GIVEN INFORMATION
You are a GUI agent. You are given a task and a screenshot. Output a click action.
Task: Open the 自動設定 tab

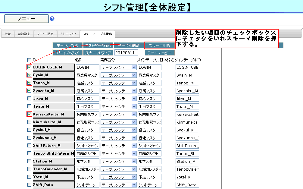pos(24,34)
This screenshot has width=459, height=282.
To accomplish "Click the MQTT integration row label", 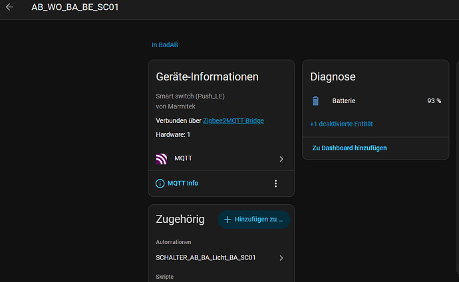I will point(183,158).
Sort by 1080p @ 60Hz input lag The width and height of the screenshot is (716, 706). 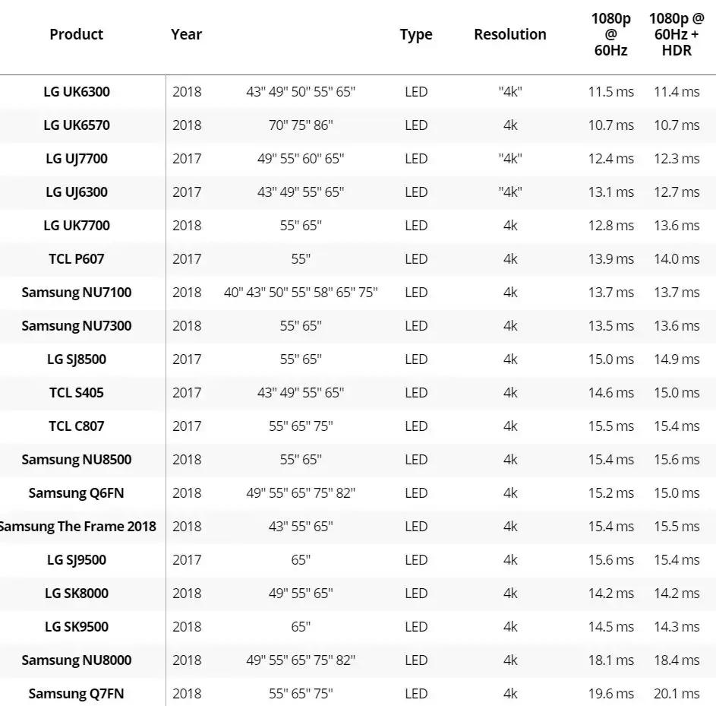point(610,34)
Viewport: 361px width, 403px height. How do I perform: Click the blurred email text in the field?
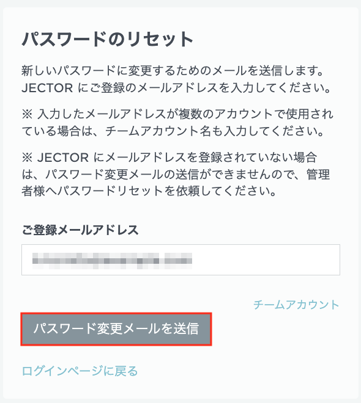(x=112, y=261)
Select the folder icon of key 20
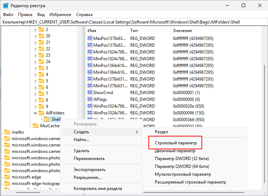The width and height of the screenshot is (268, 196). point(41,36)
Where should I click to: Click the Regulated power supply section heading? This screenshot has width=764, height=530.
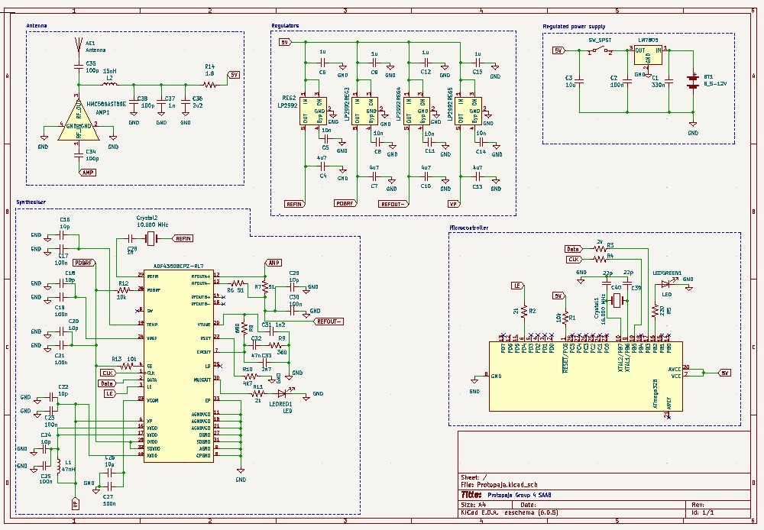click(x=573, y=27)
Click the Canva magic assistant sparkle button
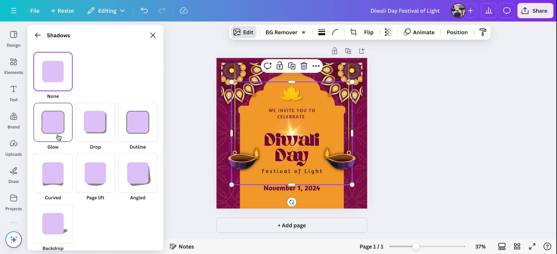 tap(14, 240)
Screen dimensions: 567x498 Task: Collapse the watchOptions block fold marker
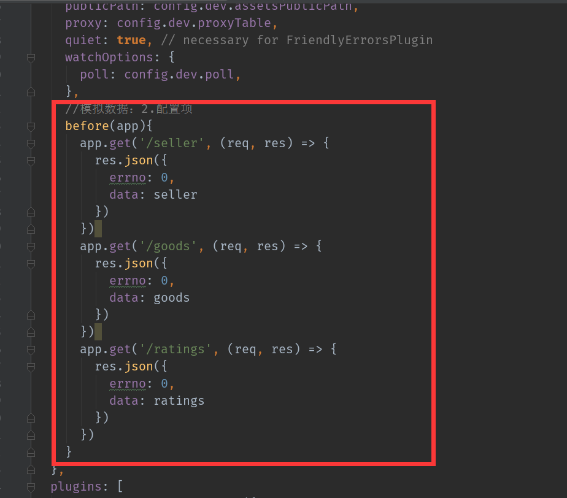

TASK TO COMPLETE
The answer must be an exact copy of the lines from the one with "Click the Canva" through the final line above, both ends included, and nothing else; pictures stay out.

EXPECTED OUTPUT
Click the Canva magic assistant sparkle button
 tap(14, 240)
Screen dimensions: 567x498 Task: Collapse the watchOptions block fold marker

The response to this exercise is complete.